GIVEN PROBLEM A: List every number of bits that the data alignment text mentions, and say what each one describes.
GIVEN PROBLEM B: Pick up the data alignment text where it stops and continue it.
-- Start of PROVIDED TEXT --
Choose Your Data Alignment
00:00 Choose Your Data Alignment. Although each border pattern can be defined by as little as four bits, because there are sixteen different combinations of border sides, you’ll need to use the whole byte with eight bits to represent a border.
00:14 That’s because a single byte is the smallest unit of information in the digital world. It’s the same story with your square’s role, which would require only three bits to describe the seven unique values.
00:26 In total, you really only need seven bits per square to faithfully represent all possible combinations of borders and roles in your maze. Now, it’s entirely up to you how you want to align data comprising the square’s border and role. If you don’t mind being a little wasteful, then one way would be to keep those two pieces of information as a binary word made up of two consecutive bytes. However, that would effectively allocate more than twice the storage space necessary.
-- End of PROVIDED TEXT --
-- Start of INFORMATION PROVIDED --
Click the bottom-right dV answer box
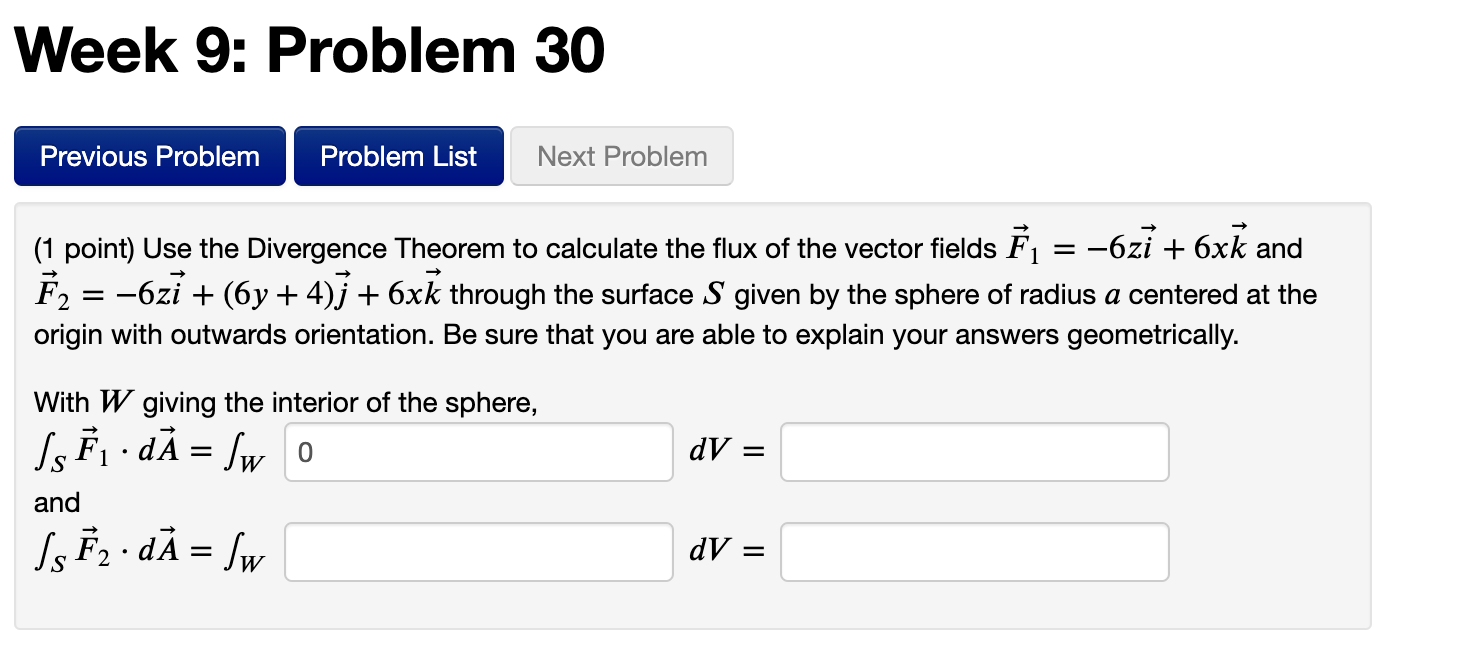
-- End of INFORMATION PROVIDED --
RESULT A:
- Four bits: the minimum needed to define a border pattern.
- Eight bits: the whole byte you'll need to use to represent a border.
- Three bits: all that a square's role would require to describe its seven unique values.
- Seven bits: the total needed per square to represent all combinations of borders and roles.

RESULT B:
00:55 A far better option is to fit both numbers, which correspond to borders and roles, on a single byte. You can do this by shifting the bits of one number, a few places to the left and computing their bitwise union with the other number.
01:23 Here, the role number’s three bits are followed by the four bits of the border number.
01:34 When you look at the resulting bit pattern from its right edge, you see that the first four bits are the same as the bits of the border. The next three bits to the left come from the role. Finally, the most significant bit remains unused, so its value will always be zero.
01:55
Despite using plain integers in this demonstration example, you’ll get an identical result when you place them with your Border
and Role
enumeration members.
02:32
One crucial difference is that you’ll have to explicitly refer to the .value
attribute of the border or cast the border to int()
.
02:42
Otherwise, Python would interpret this last line of code as an attempt to make a compound Border
member instead of an integer number. The underlying enum.IntFlag
data type overwrites the bitwise OR
operator to mean something other than its usual definition.
03:02 The combined border and role is your square value, which you’ll keep in the array of numbers in the file body. You can decipher the border by superimposing a bitmask on top of the square value to isolate specific bits.
03:17
To get the role back, you’ll use the bitwise right-shift operator (>>
), which brings the bit shifted earlier back to their original position.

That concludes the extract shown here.